Voting begins for parliamentary elections

Xinhua
The second Israeli parliamentary elections in five months will decide whether the nation's longest-serving prime minister, Benjamin Netanyahu, could stay in power.
Xinhua
Voting begins for parliamentary elections
AFP

A woman places electoral banners for the Likud party showing chairman and Israeli Prime Minister Benjamin Netanyahu in the southern Israeli city of Beersheva on September 15, 2019. 

The second Israeli parliamentary elections in five months are underway on Tuesday and will decide whether the nation's longest-serving prime minister, Benjamin Netanyahu, could stay in power.

Voting started at 7am local time (0400 GMT) Tuesday at 10,788 polling stations across the country and is due to end at 10pm (1900 GMT).

There are about 6.4 million Israeli citizens eligible to vote in the elections, according to the Central Election Committee, which oversees the elections.

Vying for 120 seats in the one-chamber parliament, or Knesset, are 29 parties, after two parties withdrew from the race over the past week. Opinion polls predict that about ten of them will pass the electoral threshold and make it into the Knesset.

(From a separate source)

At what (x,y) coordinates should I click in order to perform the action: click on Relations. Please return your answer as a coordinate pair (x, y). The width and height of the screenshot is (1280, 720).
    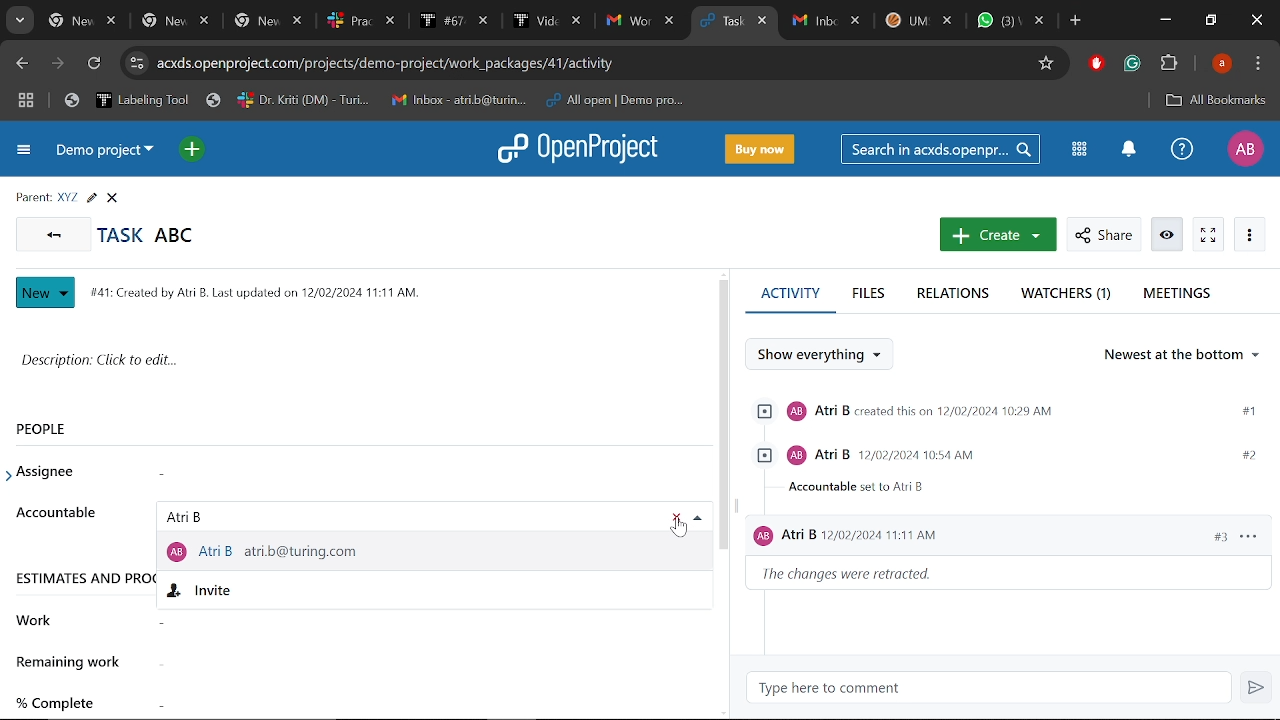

Recent opinion polls show a razor tight race between Netanyahu's Likud party with about 32 seats and his main contender, former military chief Benny Gantz's Blue and White centrist party with a similar number of seats.

The unprecedented elections were called by Netanyahu after he failed to form a ruling coalition following the April ballot.

The closely-fought elections will decide whether Netanyahu will make it to a record-breaking fifth term or end his decade-long dominance in Israeli politics.

Netanyahu is a suspect in several criminal corruption cases and might face indictment after the elections. Israel's Attorney General Avichai Mandelblit has recommended pressing criminal charges against him in three separate cases, pending a long-awaited hearing.

Alon Cohen, 34, told Xinhua at a polling station in Tel Aviv on Tuesday morning that he voted for the Likud. "I had a lot of deliberations this time but I decided to vote for the man I always vote for -- Netanyahu."

"The economic situation in Israel is not good, housing is expensive, food is expensive, education is expensive," said Cohen, father of a baby girl struggling to make ends meet.

"Netanyahu has failed to deal with the high living cost problem, but I believe he is the only one who can take care of Israel's security," he added.